PROBLEM DESCRIPTION: If a line of the records holds the word "Switch", copy it out.

*** DATA IN THIS EXERCISE ***

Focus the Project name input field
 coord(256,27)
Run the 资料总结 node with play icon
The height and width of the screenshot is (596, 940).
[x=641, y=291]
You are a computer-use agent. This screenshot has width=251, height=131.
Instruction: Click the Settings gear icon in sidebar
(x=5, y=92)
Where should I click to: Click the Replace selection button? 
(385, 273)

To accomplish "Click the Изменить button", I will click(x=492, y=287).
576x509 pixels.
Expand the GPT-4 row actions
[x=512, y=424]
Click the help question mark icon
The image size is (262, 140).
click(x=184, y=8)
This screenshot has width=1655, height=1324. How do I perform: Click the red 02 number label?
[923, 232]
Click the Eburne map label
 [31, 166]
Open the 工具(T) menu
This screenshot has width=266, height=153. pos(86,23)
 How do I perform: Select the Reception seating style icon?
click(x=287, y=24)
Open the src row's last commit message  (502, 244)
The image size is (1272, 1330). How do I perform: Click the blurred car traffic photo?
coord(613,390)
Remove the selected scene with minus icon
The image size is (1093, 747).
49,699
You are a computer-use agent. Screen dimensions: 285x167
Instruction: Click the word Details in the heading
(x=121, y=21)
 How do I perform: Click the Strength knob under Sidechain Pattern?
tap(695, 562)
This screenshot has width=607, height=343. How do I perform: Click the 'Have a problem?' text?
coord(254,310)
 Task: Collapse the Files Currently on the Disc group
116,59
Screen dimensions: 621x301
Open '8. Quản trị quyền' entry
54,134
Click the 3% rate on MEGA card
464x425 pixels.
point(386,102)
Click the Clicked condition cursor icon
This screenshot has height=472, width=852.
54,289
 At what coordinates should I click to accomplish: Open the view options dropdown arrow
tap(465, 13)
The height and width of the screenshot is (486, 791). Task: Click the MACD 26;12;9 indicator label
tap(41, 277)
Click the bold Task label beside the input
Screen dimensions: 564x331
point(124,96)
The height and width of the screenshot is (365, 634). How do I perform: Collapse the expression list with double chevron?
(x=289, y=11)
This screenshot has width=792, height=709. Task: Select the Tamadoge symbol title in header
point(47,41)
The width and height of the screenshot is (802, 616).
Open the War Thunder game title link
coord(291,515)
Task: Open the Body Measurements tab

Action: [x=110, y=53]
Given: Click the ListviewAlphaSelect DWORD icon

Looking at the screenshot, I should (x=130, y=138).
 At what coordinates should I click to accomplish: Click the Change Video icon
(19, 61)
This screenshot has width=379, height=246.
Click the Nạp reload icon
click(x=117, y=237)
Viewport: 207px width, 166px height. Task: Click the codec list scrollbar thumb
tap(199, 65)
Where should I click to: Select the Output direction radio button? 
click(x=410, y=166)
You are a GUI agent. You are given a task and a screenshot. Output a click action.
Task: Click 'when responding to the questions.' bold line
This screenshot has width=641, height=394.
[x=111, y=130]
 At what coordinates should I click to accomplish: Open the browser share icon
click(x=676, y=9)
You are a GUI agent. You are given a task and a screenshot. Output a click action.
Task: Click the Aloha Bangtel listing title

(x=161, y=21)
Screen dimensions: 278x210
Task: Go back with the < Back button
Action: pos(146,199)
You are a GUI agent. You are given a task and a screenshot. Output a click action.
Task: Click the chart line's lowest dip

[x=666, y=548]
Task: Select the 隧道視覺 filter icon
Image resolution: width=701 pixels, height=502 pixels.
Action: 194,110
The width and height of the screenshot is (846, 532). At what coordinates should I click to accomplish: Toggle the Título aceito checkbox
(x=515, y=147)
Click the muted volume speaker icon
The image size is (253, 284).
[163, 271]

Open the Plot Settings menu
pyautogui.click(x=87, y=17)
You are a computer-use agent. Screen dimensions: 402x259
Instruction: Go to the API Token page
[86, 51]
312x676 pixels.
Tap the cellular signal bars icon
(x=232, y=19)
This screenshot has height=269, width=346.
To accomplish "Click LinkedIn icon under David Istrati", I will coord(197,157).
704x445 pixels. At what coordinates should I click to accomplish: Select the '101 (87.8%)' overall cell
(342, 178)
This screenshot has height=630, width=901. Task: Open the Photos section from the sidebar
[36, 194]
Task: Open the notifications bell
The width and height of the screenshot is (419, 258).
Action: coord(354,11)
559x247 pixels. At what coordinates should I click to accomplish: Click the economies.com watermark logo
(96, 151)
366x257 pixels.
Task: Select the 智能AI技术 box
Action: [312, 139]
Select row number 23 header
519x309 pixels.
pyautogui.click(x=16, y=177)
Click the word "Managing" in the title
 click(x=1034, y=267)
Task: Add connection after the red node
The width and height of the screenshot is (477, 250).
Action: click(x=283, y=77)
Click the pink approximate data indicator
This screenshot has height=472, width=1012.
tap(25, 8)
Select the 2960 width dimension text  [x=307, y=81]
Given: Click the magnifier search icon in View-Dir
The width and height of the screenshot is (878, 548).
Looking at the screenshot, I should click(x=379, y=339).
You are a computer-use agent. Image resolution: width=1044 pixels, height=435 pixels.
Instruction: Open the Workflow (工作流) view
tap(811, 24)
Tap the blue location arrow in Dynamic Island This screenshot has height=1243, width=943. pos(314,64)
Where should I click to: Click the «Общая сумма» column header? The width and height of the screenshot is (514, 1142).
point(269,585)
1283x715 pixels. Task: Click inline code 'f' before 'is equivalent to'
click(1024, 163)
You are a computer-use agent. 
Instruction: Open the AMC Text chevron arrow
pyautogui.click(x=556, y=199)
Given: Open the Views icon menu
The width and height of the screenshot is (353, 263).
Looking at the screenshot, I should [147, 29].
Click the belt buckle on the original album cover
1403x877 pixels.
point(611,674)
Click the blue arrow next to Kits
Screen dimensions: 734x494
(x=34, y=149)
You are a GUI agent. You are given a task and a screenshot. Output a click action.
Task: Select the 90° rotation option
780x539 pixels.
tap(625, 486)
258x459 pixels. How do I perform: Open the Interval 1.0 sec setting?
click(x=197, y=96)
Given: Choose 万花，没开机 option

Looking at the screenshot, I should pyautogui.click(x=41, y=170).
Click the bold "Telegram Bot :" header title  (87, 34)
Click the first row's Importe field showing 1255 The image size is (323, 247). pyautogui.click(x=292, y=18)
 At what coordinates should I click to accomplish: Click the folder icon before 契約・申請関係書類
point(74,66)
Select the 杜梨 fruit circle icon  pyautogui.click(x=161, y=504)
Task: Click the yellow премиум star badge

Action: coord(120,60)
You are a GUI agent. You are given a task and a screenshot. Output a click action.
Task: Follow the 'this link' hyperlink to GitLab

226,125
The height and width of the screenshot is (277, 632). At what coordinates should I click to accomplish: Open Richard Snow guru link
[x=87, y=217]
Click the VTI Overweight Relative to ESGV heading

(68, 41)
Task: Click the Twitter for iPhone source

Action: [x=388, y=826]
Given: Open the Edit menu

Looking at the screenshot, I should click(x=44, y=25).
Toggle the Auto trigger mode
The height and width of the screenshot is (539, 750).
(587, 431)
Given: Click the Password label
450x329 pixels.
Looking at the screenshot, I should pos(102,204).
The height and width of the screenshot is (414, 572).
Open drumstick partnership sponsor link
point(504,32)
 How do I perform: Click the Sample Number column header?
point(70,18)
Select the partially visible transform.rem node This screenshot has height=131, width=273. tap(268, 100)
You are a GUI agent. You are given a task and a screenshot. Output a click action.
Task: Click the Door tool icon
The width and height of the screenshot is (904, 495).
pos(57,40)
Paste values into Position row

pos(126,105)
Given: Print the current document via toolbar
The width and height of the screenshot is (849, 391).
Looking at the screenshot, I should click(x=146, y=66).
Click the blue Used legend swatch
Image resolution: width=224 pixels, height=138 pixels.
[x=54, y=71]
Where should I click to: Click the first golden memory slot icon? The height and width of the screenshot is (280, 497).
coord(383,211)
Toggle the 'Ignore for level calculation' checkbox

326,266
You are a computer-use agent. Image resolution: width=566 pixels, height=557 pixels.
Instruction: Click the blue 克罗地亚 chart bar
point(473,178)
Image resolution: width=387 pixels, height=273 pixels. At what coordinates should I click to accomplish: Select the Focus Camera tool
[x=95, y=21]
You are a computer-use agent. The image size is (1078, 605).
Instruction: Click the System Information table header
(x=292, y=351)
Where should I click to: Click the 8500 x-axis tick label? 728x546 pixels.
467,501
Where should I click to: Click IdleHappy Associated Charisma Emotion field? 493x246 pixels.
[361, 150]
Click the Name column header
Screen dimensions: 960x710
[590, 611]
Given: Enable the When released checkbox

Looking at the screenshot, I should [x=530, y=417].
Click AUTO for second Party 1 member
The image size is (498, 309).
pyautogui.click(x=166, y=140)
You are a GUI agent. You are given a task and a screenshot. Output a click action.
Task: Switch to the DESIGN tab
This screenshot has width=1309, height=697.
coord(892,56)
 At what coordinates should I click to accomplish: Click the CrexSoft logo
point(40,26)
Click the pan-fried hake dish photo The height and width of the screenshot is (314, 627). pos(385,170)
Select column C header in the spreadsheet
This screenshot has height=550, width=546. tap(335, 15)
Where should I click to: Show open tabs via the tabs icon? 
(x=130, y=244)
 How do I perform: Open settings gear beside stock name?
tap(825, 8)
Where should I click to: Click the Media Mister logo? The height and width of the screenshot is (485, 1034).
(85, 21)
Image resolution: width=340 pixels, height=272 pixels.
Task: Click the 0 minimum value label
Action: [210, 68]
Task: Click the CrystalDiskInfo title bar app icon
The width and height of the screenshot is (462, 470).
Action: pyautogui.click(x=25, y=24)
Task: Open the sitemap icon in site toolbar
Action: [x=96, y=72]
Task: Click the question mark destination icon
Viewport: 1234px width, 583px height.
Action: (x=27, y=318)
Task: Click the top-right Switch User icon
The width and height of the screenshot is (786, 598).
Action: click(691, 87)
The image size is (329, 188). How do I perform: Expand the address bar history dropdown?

***

RESPONSE:
Task: Switch to the DESIGN tab
Task: Click the top-right Switch User icon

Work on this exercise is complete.